Em reunião anual de prestação de contas, empresa alemã também terá de se explicar sobre venda de caminhões com jatos d’água para PM do Rio
Os acionistas pedirão explicações sobre a venda de carros e jatos d’água para a repressão de protestos no RJ
A Associação de Acionistas Críticos questionará hoje (13) a relação entre a Volkswagen e a ditadura brasileira (1964-1985), durante a reunião anual de prestação de contas da companhia, em Hannover (Alemanha). Os acionistas também pedirão explicações sobre a suposta venda de carros e jatos d’água para a repressão de protestos no Rio de Janeiro.
“Nós exigimos que a Volkswagen investigue e esclareça imediatamente esses casos, tendo em vista o recente aniversário de 50 anos do Golpe Militar brasileiro. A Volkswagen deve admitir e assumir sua responsabilidade histórica no fato”, argumenta o documento que estádisponível na internet.
No caso do envolvimento com a ditadura militar, a Volkswagen deverá responder sobre as contribuições financeiras dadas ao Instituto de Pesquisas e Estudos Sociais (Ipes) e ao Grupo Permanente de Mobilização Industrial (GPMI da Fiesp), diretoria criada na federação das indústrias em abril de 1964. De acordo com a Associação de Acionistas Críticos, esse dinheiro teria sido usado para a construção de um complexo militar-industrial no Brasil, sob a orientação da Escola Superior de Guerra (ESG).

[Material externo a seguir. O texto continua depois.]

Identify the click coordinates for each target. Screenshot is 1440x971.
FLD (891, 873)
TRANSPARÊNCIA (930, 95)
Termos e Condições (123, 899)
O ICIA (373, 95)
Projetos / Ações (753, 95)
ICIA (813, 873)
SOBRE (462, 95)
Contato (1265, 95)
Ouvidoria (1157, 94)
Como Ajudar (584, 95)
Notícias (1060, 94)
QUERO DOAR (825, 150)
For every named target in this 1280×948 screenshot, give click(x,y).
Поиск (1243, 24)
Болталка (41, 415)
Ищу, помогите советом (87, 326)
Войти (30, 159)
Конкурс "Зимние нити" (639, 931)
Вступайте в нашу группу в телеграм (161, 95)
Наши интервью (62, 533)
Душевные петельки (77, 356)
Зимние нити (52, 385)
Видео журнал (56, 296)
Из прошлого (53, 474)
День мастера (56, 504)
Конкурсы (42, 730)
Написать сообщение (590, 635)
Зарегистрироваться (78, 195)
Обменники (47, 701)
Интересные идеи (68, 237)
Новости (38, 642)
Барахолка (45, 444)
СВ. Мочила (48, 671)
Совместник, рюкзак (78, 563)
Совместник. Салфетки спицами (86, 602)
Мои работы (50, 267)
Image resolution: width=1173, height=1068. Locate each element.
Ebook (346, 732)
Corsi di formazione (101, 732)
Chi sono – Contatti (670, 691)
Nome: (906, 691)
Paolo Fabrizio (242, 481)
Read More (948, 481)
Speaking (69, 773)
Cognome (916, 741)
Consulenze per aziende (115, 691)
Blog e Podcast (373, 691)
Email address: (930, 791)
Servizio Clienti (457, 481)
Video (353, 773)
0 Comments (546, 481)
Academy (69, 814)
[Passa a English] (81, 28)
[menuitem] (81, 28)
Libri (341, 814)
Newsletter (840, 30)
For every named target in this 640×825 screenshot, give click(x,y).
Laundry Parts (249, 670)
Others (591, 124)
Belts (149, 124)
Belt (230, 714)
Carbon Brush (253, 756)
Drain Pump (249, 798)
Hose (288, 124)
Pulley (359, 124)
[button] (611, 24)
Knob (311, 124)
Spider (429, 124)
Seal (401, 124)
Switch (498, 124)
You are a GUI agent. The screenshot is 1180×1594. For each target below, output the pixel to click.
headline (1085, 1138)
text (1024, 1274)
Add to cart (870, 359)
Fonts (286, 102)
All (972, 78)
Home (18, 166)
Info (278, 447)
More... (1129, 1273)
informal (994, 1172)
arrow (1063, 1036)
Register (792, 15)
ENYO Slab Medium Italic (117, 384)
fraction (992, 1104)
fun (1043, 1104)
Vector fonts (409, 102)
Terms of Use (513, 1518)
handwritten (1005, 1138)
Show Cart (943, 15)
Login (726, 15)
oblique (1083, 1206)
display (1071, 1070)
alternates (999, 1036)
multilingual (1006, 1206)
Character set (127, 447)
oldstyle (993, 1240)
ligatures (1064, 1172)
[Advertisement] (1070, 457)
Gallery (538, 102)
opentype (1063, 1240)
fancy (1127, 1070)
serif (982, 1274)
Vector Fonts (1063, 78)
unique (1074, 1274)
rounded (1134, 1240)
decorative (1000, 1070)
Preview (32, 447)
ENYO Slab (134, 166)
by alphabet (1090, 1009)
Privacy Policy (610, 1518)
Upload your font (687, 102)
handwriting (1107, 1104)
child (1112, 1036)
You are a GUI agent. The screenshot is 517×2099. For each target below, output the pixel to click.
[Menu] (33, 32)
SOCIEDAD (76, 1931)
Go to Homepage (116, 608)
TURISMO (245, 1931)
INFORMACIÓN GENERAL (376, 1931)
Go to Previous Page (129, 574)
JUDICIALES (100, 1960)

Além disso, os representantes da empresa alemã serão obrigados a se posicionar sobre a denúncia de que ao menos três funcionários da sua subsidiária Scania foram demitidos e tiveram informações repassadas à Delegacia de Ordem Política e Social (Dops) depois que a polícia os prendeu por, supostamente, fazerem parte de um “movimento socialista”.
A Associação de Acionistas Críticos é um grupo sem fins lucrativos que possui ações em mais de 25 das maiores empresas da Alemanha e, por isso, tem o direito de se posicionar nas reuniões anuais de apresentação de balanço. A companhia questionada é obrigada a responder algo no mesmo evento.
Em relação à venda de jatos d’água, a associação argumenta que a simples existência desse produto entre os oferecidos pela Volkswagen “é incompatível com princípios éticos da empresa”. O documento lembra ainda que esse tipo de arma já foi usada na Turquia, quando a população ocupou a Praça Taksim contra a construção de um empreendimento imobiliário.
O GPMI da Fiesp
O GPMI foi uma diretoria criada dentro da Fiesp oficialmente em 30 de abril de 1964; caracterizada como “o ponto de partida dos negócios entre a indústria e a ditadura”, segundo o jornalista e ex-militante Antônio Carlos Fon. Seu objetivo oficial seria readaptar o parque industrial brasileiro à produção de equipamentos bélicos. Sua atuação, entretanto, era mais profunda: remonta às células de logística da conspiração que se preparavam para derrubar o presidente João Goulart desde 1961.
A empresa Volkswagen do Brasil aparece nas atas de reunião do GPMI como uma das “firmas que doaram verbalmente” ao grupo.
Evidenciando a relação próxima entre as Forças Armadas e as grandes empresas, a diretoria do GPMI era obrigatoriamente composta por membros civis e militares. Uma desses dirigentes era o general e ex-ministro Edmundo Macedo Soares e Silva, militar brasileiro que teve destacada passagem por diversas megaempresas, entre as quais estava a Volkswagen – além de Mercedes Benz, Mesbla, Banco Mercantil de São Paulo e Light, conforme aponta o historiador e cientista político uruguaio René Armand Dreifuss em seu livro 1964: A conquista do Estado.
Contatada por Opera Mundi na última quinta-feira (8), a assessoria de imprensa da Volkswagen respondeu apenas na tarde de ontem (12). “A Volkswagen está aberta a contribuir com o trabalho da Comissão da Verdade e permanece à disposição para colaborar com as informações que forem necessárias.”